● **Problems and tasks**
1. Reproduce the part of the passage on Kenya's tax plans starting with "There were protests" and going on through "and sanitary pads.".
2. Carry on the passage on Kenya's tax plans from its last sentence.

● **Study text**

=-=-=-=-=

Kenya’s government should stop giving tax breaks to multinationals, instead of taxing the food of poor people who can barely afford to eat, campaigners say

NAIROBI (Thomson Reuters Foundation) – Kenya’s government should stop giving tax breaks to multinationals, instead of taxing the food of poor people who can barely afford to eat, campaigners said on Monday.  

There were protests last week against government plans to introduce a bill imposing 16 percent value-added tax (VAT) on staple foods, like flour, bread and milk, as well as medicines and sanitary pads.

Meanwhile, the government loses 100 billion Kenya shillings ($1.2 billion) in tax exemptions each year. Campaigners say many of these exemptions are unnecessary and fuel corruption.

“It’s not moral that we suffer and that the richer get richer,” said Makena Mwobobia, ActionAid Kenya’s acting country director.

“The 100 billion that was given as tax incentives could actually have sorted out the teachers, the nurses, could have built the clinics and equipped (them).”

Kenyan teachers are on strike for a third week, demanding more pay. But the government has vowed to rein in the public wage bill which is now 50 percent of annual tax revenue.

It is trying to plug a deficit of around 330 billion shillings ($3.8 billion) in its 1.4 trillion ($18 billion) budget with foreign and domestic loans.

=-=-=-=-=

● **Material provided**
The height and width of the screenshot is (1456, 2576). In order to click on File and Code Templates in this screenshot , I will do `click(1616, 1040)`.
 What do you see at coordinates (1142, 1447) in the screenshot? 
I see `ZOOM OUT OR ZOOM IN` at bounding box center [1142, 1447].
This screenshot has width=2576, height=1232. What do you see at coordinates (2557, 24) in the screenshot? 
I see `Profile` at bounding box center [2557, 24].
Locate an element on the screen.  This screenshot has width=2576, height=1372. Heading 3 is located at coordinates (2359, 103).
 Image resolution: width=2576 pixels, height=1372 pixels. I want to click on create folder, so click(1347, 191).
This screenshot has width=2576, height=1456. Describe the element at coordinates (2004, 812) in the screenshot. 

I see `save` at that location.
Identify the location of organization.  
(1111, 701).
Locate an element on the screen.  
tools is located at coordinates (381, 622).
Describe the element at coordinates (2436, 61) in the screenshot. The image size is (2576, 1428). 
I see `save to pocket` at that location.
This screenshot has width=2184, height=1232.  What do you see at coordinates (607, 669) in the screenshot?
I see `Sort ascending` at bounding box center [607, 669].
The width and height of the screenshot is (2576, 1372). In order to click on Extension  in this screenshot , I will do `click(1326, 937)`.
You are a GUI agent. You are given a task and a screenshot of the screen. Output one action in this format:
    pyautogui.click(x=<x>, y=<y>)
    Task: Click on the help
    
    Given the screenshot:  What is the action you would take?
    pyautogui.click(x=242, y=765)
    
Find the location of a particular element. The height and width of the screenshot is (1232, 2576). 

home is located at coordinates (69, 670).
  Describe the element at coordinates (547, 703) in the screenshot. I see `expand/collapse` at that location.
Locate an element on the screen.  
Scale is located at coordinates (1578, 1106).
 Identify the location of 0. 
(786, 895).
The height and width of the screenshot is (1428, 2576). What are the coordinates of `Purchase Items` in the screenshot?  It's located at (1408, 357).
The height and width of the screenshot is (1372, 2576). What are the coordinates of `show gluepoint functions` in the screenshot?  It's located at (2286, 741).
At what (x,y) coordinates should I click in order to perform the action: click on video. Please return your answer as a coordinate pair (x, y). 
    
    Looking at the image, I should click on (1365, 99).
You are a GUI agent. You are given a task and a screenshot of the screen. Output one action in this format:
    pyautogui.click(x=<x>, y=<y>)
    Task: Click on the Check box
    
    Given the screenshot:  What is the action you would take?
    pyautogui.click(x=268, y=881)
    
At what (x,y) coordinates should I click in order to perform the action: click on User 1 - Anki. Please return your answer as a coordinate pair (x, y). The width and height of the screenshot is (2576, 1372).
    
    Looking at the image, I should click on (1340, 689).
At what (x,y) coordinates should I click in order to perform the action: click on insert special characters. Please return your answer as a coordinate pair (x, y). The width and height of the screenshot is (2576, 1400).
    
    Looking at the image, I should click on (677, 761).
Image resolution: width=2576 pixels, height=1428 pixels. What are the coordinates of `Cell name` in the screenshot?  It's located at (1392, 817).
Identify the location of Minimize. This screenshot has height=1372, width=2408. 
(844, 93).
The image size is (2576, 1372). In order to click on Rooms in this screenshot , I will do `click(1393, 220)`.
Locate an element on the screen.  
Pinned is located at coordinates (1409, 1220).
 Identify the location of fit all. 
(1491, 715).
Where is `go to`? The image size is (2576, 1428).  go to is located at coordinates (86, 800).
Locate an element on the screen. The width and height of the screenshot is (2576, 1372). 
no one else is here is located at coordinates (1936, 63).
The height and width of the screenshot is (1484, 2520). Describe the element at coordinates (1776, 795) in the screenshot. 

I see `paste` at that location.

=-=-=-=-=

● **Answers to this exercise**
1.
There were protests last week against government plans to introduce a bill imposing 16 percent value-added tax (VAT) on staple foods, like flour, bread and milk, as well as medicines and sanitary pads.

2.
Campaigners say the budget deficit could be met by removing tax breaks for multinationals, broadening the tax base to include the informal sector and increasing taxes on the rich.

Kenya is a highly unequal society, with grinding poverty existing alongside conspicuous wealth. It does not have any inheritance tax or wealth tax. Plans to introduce capital gains tax have yet to be implemented.

“Those who earn more must pay more,” said Pascaline Kang’ethe, ActionAid’s technical advisor on governance.

“We cannot continue to say that a tax system is efficient and it is fair and it is equitable … when the impact on the common man is more than on the rich.”

Millions of Kenyans can barely afford to eat, subsisting on a bowl of porridge a day.

“Life has become so expensive. You cannot tax sanitary pads. You cannot tax flour. You cannot tax wheat, things that the common person spends money on,” said Kang’ethe.

Developing countries give away over $138 billion a year in tax incentives to multinational companies, ActionAid said in a report last Thursday.